Mxnet2Caffe
将mxnet静态图symbol转换为caffe的prototxt文本,支持大部分op,caffe不需要的op则需要自己添加,再转换,否则会构建失败
- 将json转换为prototxt
- 利用caffe的python接口构建网络,将mxnet的参数param迁移到caffe网络中
- 构建caffe不支持的op
- 对结果进行比对
json_2_protxt
json2prototxt.py prototxt_basic.py
Read mxnet_json file and converte to prototxt
// json 格式,只要就是op(操作节点和辅助节点null) name attr(参数列表) inputs(输入列表list)
{
"op": "Activation",
"name": "part_0_stage1_unit1_relu1",
"attrs": {"act_type": "relu"},
"inputs": [[14, 0, 0]]
},
{
"op": "null",
"name": "part_0_stage1_unit1_conv1_weight",
"attrs": {
"kernel": "(3, 3)",
"no_bias": "True",
"num_filter": "64",
"pad": "(1, 1)",
"stride": "(1, 1)",
"workspace": "256"
},
"inputs": []
},
{
"op": "Convolution",
"name": "part_0_stage1_unit1_conv1",
"attrs": {
"kernel": "(3, 3)",
"no_bias": "True",
"num_filter": "64",
"pad": "(1, 1)",
"stride": "(1, 1)",
"workspace": "256"
},
"inputs": [[15, 0, 0], [16, 0, 0]]
},
读取json文件,并存储相应信息
with open(args.mx_json) as json_file:
jdata = json.load(json_file)
with open(args.cf_prototxt, "w") as prototxt_file:
for i_node in range(0,len(jdata['nodes'])):
#logging.info("i_node[%d],'name' %s" %(i_node,jdata['nodes'][i_node]['name']))

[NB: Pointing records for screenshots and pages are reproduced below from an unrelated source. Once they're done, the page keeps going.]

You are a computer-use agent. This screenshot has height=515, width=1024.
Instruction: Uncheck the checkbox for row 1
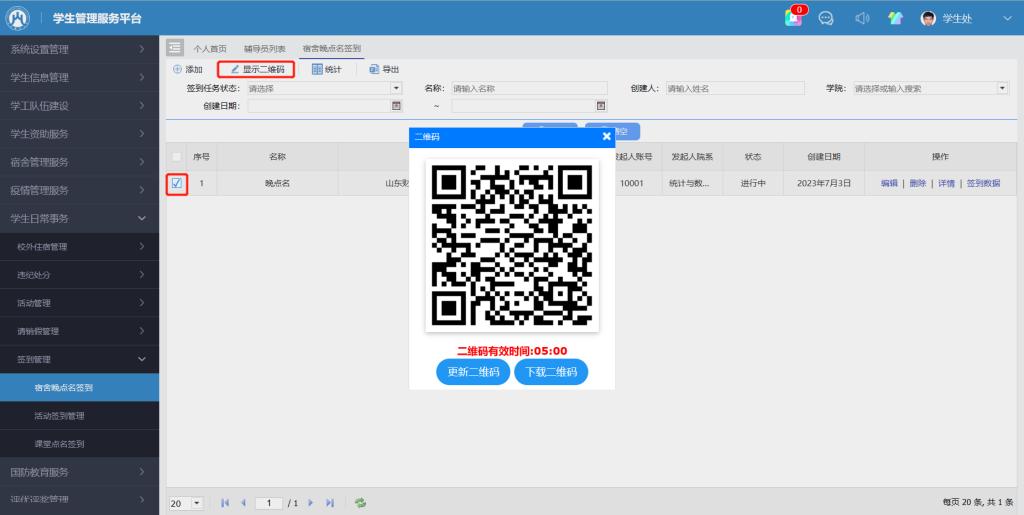[x=177, y=184]
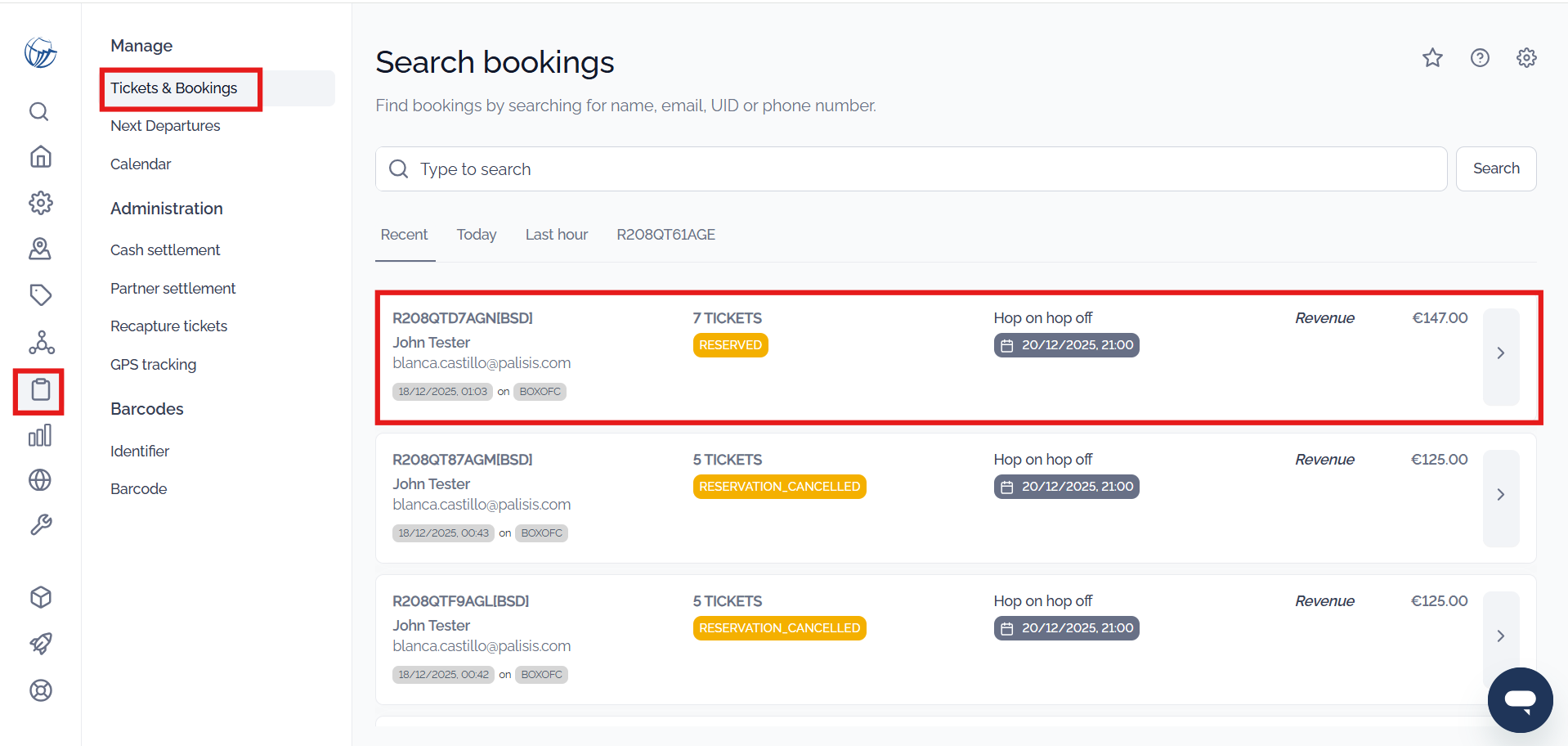Click the wrench tools icon

(x=40, y=524)
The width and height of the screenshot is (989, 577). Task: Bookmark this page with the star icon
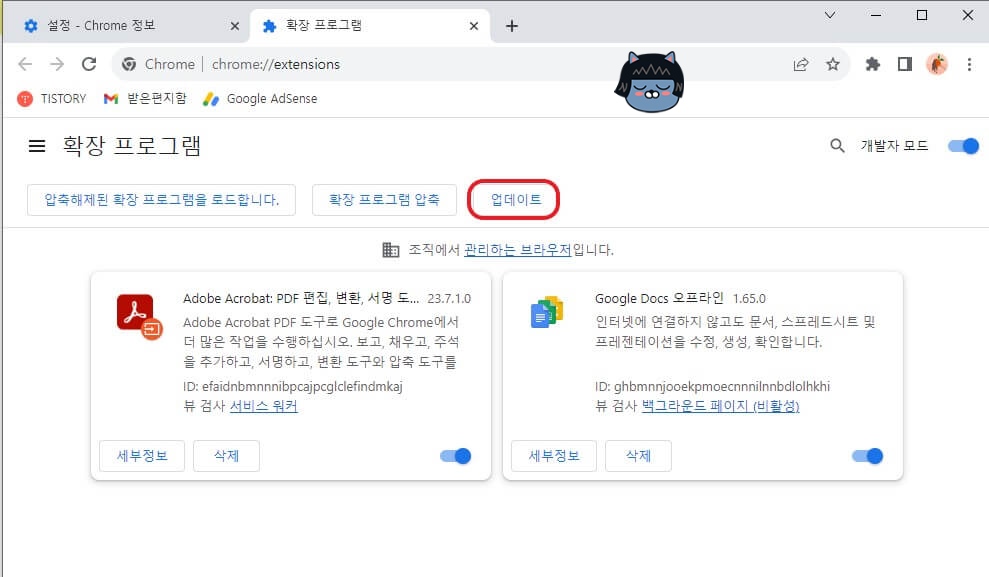pos(834,63)
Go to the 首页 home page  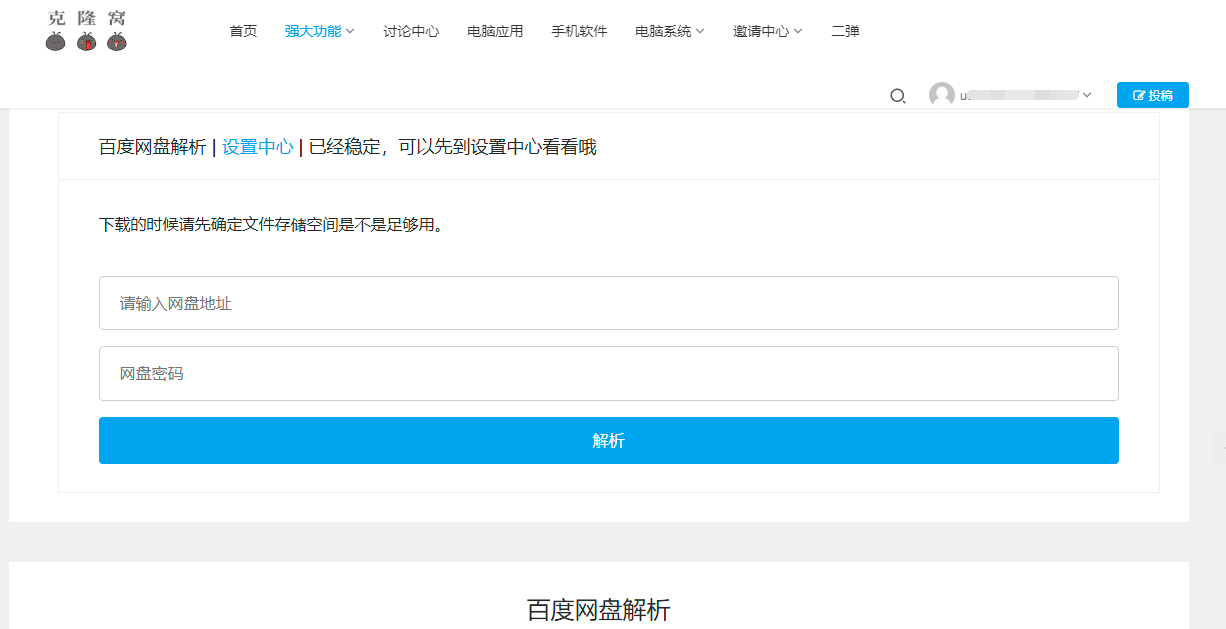[x=243, y=31]
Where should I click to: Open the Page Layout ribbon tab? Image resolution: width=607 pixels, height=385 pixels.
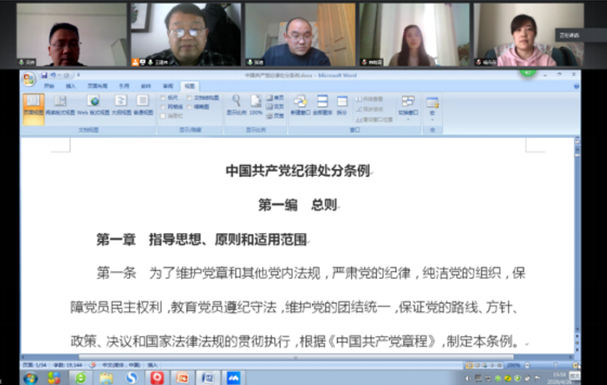point(97,86)
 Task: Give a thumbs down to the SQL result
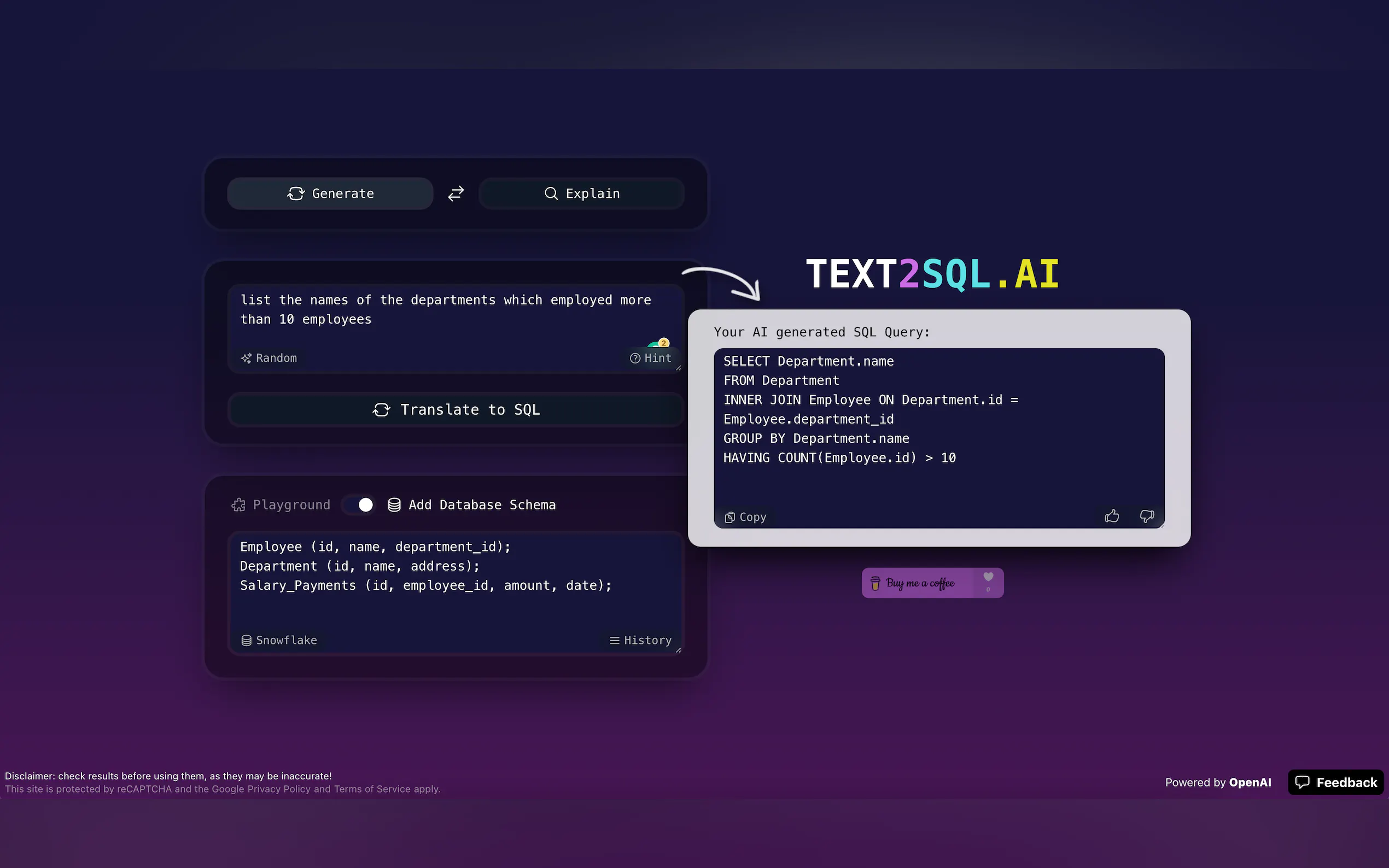tap(1146, 516)
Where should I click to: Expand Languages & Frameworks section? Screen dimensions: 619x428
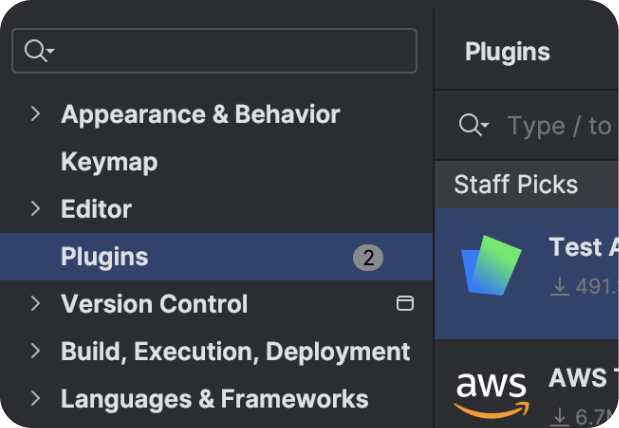click(x=36, y=398)
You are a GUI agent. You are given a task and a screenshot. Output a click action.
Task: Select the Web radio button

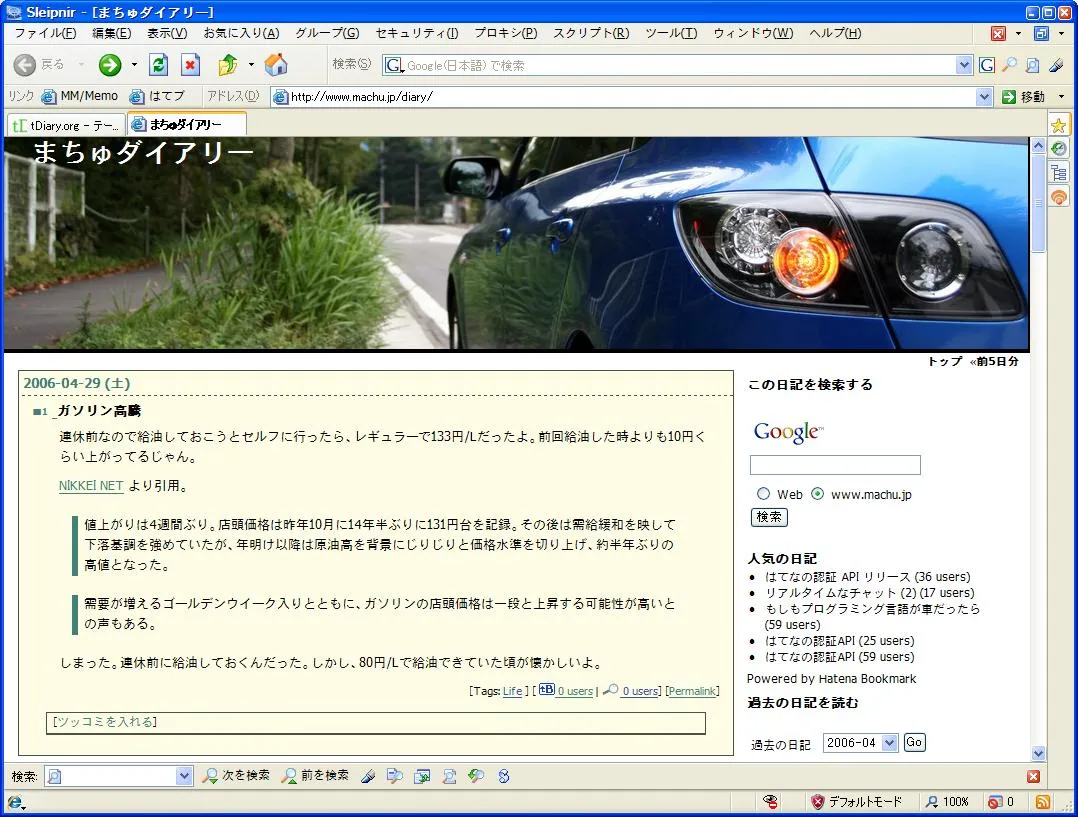764,494
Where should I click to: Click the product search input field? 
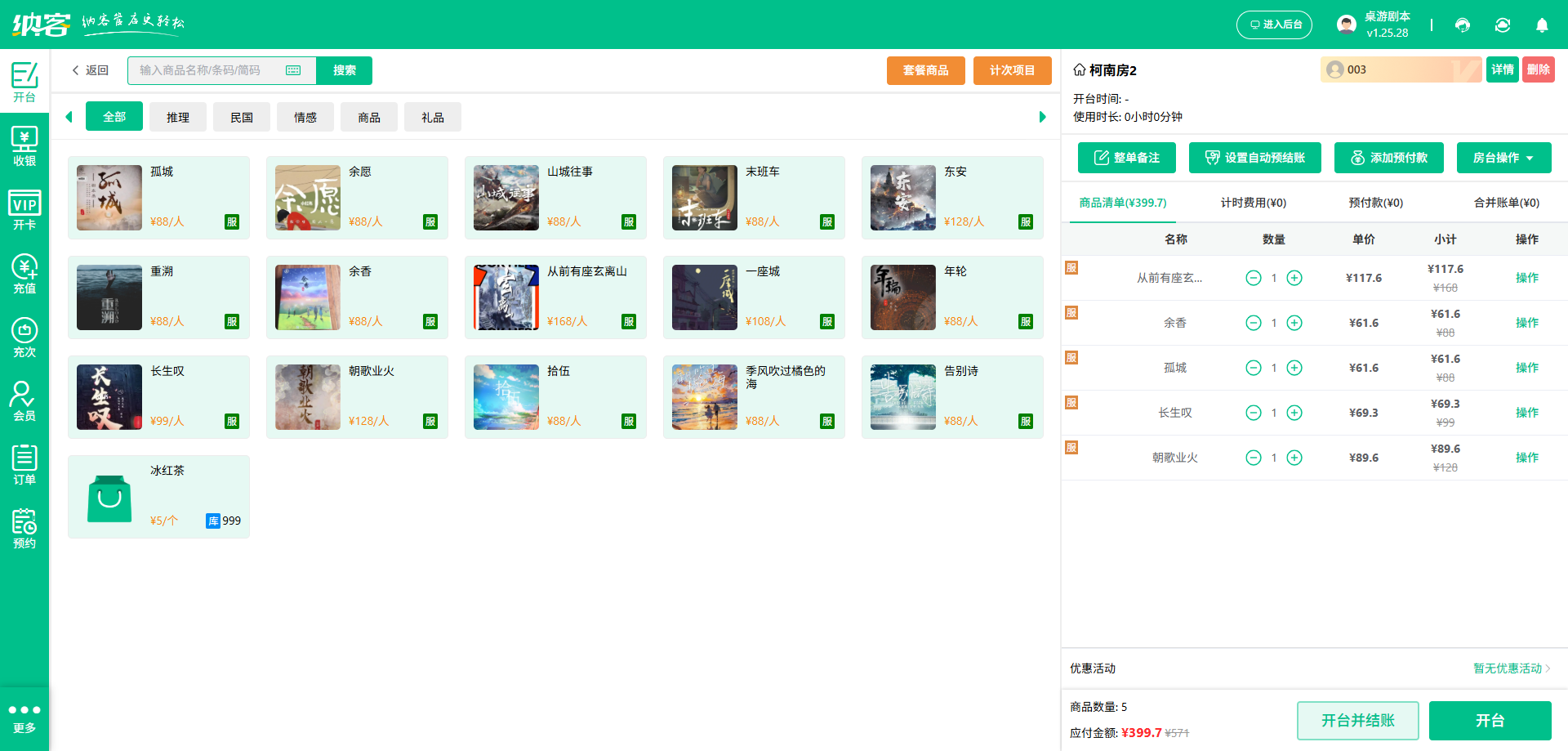pos(208,70)
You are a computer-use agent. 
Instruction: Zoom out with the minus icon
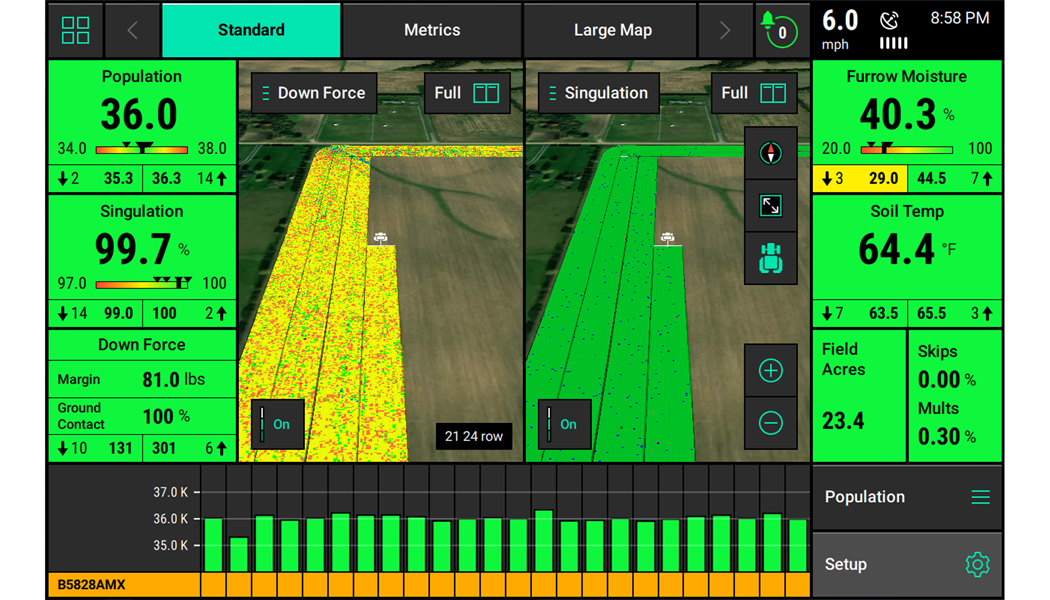click(x=770, y=423)
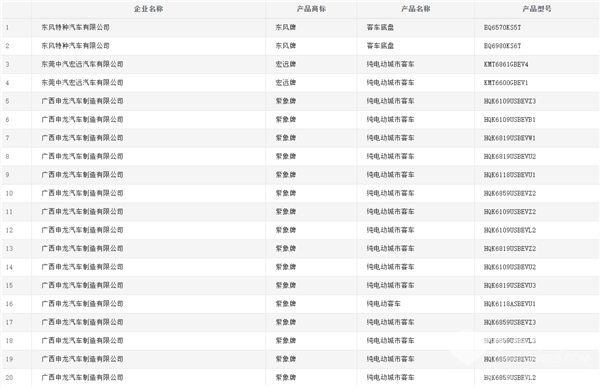The width and height of the screenshot is (600, 387).
Task: Click the 产品型号 column header
Action: (537, 9)
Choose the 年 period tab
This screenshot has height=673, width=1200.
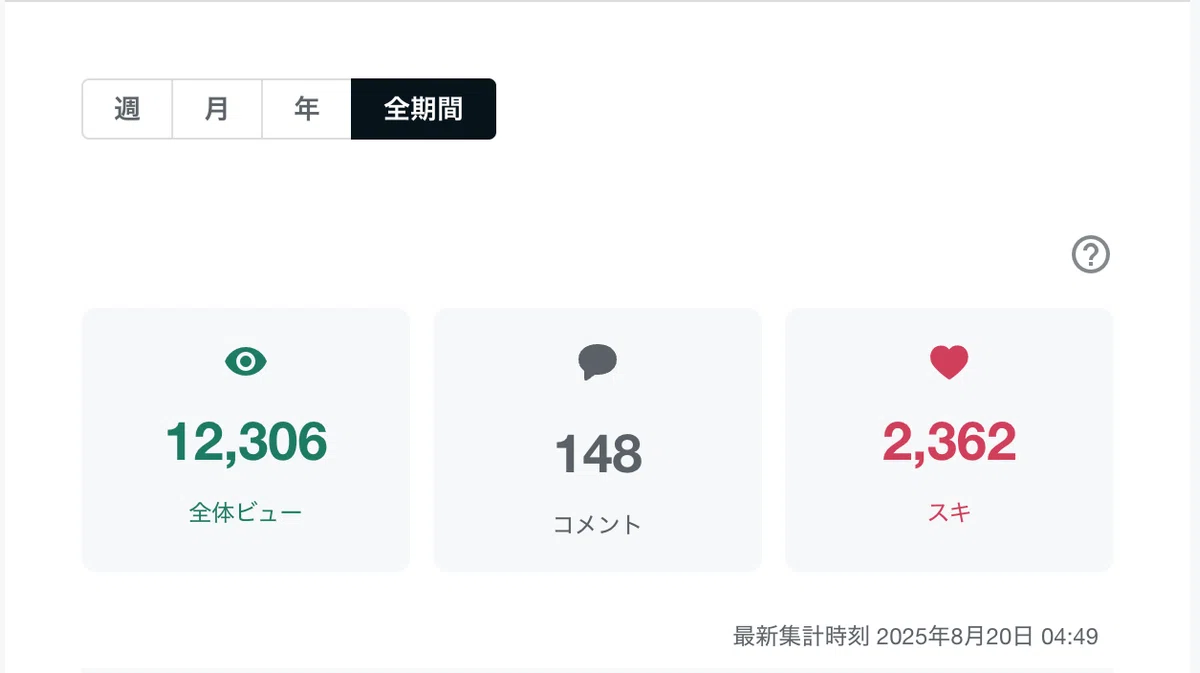click(x=306, y=109)
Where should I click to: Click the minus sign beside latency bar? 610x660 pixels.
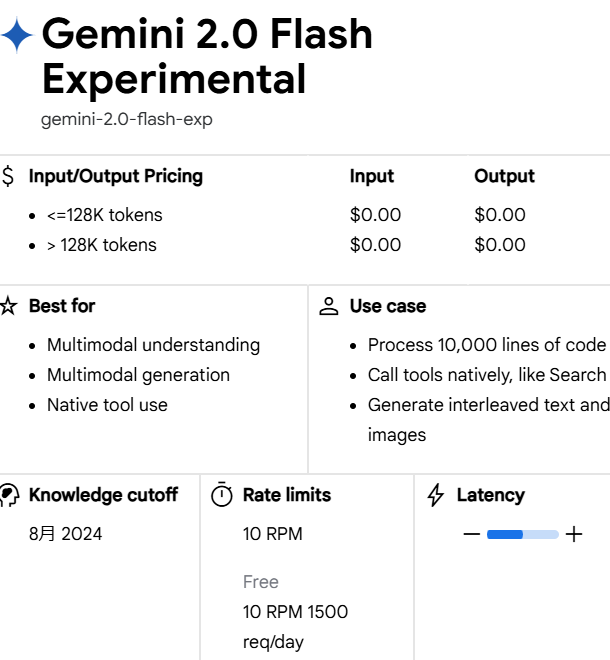(x=472, y=535)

node_i = jdata['nodes'][i_node]
# 如果当前节点是辅助节点或输入节点(只转换操作节点) 则跳过
if str(node_i['op']) == 'null' and str(node_i['name']) != 'data':
continue
''' logging.info('%d, \top:%s, name:%s -> %s'.%(i_node,node_i['op'].ljust(20), node_i['name'].ljust(30), node_i['name']).ljust(20)) '''
##node[i]个节点 存在的信息 op name param input
info = node_i
info['top'] = info['name']
info['bottom'] = []
info['params'] = []
# 遍历当前节点的输入 存储辅助参数
for input_idx_i in node_i['inputs']:
# jdata['nodes'][input_idx_i[0]] jdana['nodes'][input_index]
input_i = jdata['nodes'][input_idx_i[0]]
#存储所有输入节点
if str(input_i['op']) != 'null' or (str(input_i['name']) == 'data'):
info['bottom'].append(str(input_i['name']))
if str(input_i['op']) == 'null':
info['params'].append(str(input_i['name']))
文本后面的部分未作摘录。